Der zweite Durchgang begann mit einem Überzahlspiel der Hausherren und Verteidiger Petr Macholda sorgte gleich für klare Verhältnisse, besorgte mit straffem Schuss in der 21. Minute das 4:1 für die Dresdner. Eine Vorentscheidung in dieser Partie. Nur wenig später gab es bei den Ravensburgern einen Wechsel im Tor – für den offenbar angeschlagenen Rohde übernahm in der 24. Minute Matthias Nemec, der in der Folgezeit seinem Team mehr Sicherheit verlieh. An ihm scheiterte wenig später Feodor Boiarchinov, der nach einem Sololauf die große Chance zum 5:1 auf dem Schläger hatte. Danach verflachte die Partie etwas. Kamen die Gäste vor das Dresdner Gehäuse, war Brett Jaeger stets zur Stelle. Einen Aufreger gab es in der 37. Minute, als Brandon MacLean den Dresdner Verteidiger Tomas Schmidt böse checkte, sodass dieser im Gesicht blutend vom Eis musste.

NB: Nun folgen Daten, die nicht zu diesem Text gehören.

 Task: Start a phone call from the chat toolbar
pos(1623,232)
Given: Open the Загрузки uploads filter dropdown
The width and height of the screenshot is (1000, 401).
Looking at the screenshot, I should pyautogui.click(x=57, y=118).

Für den Übeltäter war die Partie damit beendet, er wurde mit Spieldauerdisziplinarstrafe zum Duschen geschickt. Zu Beginn des Schlussdrittels hatte Mark Cullen die nächste „Hundertprozentige“ auf dem Schläger, konnte den sehr sicher wirkenden Nemec aber nicht überwinden.

Anschließend machten die Gäste noch einmal Dampf, versuchten alles, um das Blatt zu wenden. Vergeblich. Im Gegenteil, eine Minute vor Schluss erzielte Feodor Boiarchinov noch das 5:1 für Blau-Weißen. Nun geht es morgen an die Küste, wo die Eislöwen beim Tabellenzweiten Bremerhaven mit dem Dresdner Ex-Coach Thomas Popiesch gastieren.